Taylor Swift fans file lawsuit against Ticketmaster after pre-sale debacle

Taylor Swift attends a premiere
Photo by Evan Agostini/Invision/AP
Taylor Swift attends a premiere for the short film “All Too Well” in New York on Nov. 12, 2021.

Taylor Swift fans filed a class-action lawsuit against Live Nation Entertainment, the parent company of Ticketmaster, after widespread issues stopped many fans from getting tickets in a pre-sale event for an upcoming tour.

The lawsuit, filed in the Superior Court of California in Los Angeles, charges Ticketmaster with several antitrust violations, fraud, breach of contract and intentional misinterpretation, among others.

The plaintiffs were among the millions of verified users and Swift fans who joined the pre-sale event to purchase tickets for the upcoming “The Eras” tour, the pop singer’s first since the pandemic began.

But the plaintiffs say they lost out as bots and unverified users flooded the Ticketmaster website during the November event. Fans complained about frozen web pages, ticket delays and long queues.

Ticketmaster then canceled the general ticket sale.

Plaintiffs filed in California in part because the state is one of the friendliest to enforcing antitrust laws against corporations.

“The policy and spirit of the California antitrust laws are to promote the free play
of competitive market forces and the lower prices to consumers that result,” the lawsuit reads, alleging Ticketmaster has violated that spirit by “imposing agreements and policies at the retail and wholesale level that have prevented effective price competition across a wide swath of online ticket sales.”

The Hill has reached out to Ticketmaster for comment on the lawsuit.

Ticketmaster has previously apologized to both fans and Swift, blaming the pre-sale chaos on overwhelming demand.

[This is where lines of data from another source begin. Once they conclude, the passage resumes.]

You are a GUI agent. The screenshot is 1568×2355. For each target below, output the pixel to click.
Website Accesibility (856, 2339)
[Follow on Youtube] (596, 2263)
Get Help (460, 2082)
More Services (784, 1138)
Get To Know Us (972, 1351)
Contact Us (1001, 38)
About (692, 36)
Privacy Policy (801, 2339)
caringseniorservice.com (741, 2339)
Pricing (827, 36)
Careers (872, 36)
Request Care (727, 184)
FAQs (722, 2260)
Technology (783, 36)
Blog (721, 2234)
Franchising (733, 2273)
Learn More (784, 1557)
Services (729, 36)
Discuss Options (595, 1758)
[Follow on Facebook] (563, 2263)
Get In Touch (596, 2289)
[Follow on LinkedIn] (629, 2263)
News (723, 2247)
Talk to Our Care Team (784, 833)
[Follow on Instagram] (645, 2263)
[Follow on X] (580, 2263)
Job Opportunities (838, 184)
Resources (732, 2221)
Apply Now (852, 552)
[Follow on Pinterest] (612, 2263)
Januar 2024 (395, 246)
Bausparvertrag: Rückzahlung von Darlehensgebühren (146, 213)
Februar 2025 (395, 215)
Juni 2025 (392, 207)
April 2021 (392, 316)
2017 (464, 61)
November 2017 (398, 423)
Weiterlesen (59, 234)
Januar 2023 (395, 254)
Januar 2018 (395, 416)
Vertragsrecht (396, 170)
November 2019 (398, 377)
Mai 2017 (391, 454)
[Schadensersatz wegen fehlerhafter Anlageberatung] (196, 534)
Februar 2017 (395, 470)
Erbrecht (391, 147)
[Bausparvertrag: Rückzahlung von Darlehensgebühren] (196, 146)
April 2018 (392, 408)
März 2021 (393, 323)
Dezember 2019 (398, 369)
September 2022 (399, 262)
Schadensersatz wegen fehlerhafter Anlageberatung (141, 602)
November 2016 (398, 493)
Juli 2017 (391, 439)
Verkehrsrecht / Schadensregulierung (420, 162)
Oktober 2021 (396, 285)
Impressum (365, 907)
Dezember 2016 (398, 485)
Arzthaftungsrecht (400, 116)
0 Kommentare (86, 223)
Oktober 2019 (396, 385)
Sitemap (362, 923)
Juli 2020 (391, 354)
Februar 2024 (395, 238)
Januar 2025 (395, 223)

Ahead of the pre-sale event, Ticketmaster said it sent codes to 1.5 million people for 52 show dates and that 2 million people were placed on a waiting list.

But when it first opened on Nov. 15, the site saw 3.5 billion requests, four times a previous traffic peak, according to Ticketmaster.

“We’re working to shore up our tech for the new bar that has been set,” Ticketmaster wrote in a November blog post.

Collectively, the plaintiffs say they lost thousands of dollars from the pre-sale event, which prompted a Department of Justice investigation and a congressional hearing over antitrust concerns in the ticketing industry, about 70 percent of which is controlled by Live Nation Entertainment.

The lawsuit accuses Ticketmaster of intentionally allowing bots and re-sellers into the pre-sale event and of providing ticket codes to users when company representatives knew it could not meet demand.

It also more broadly alleges the company dominates the market by forcing buyers to resell tickets on its secondary market, controlling prices by allying with competitors like SeatGeek and fixing prices on the secondary market by controlling how much a buyer can resell at.

In the blog post last month, Ticketmaster said just 5 percent of “The Eras” tour tickets were re-sold, compared to the historic trend of roughly 20 percent.

The company also said the more than 2 million tickets it sold on Nov. 15 set a record.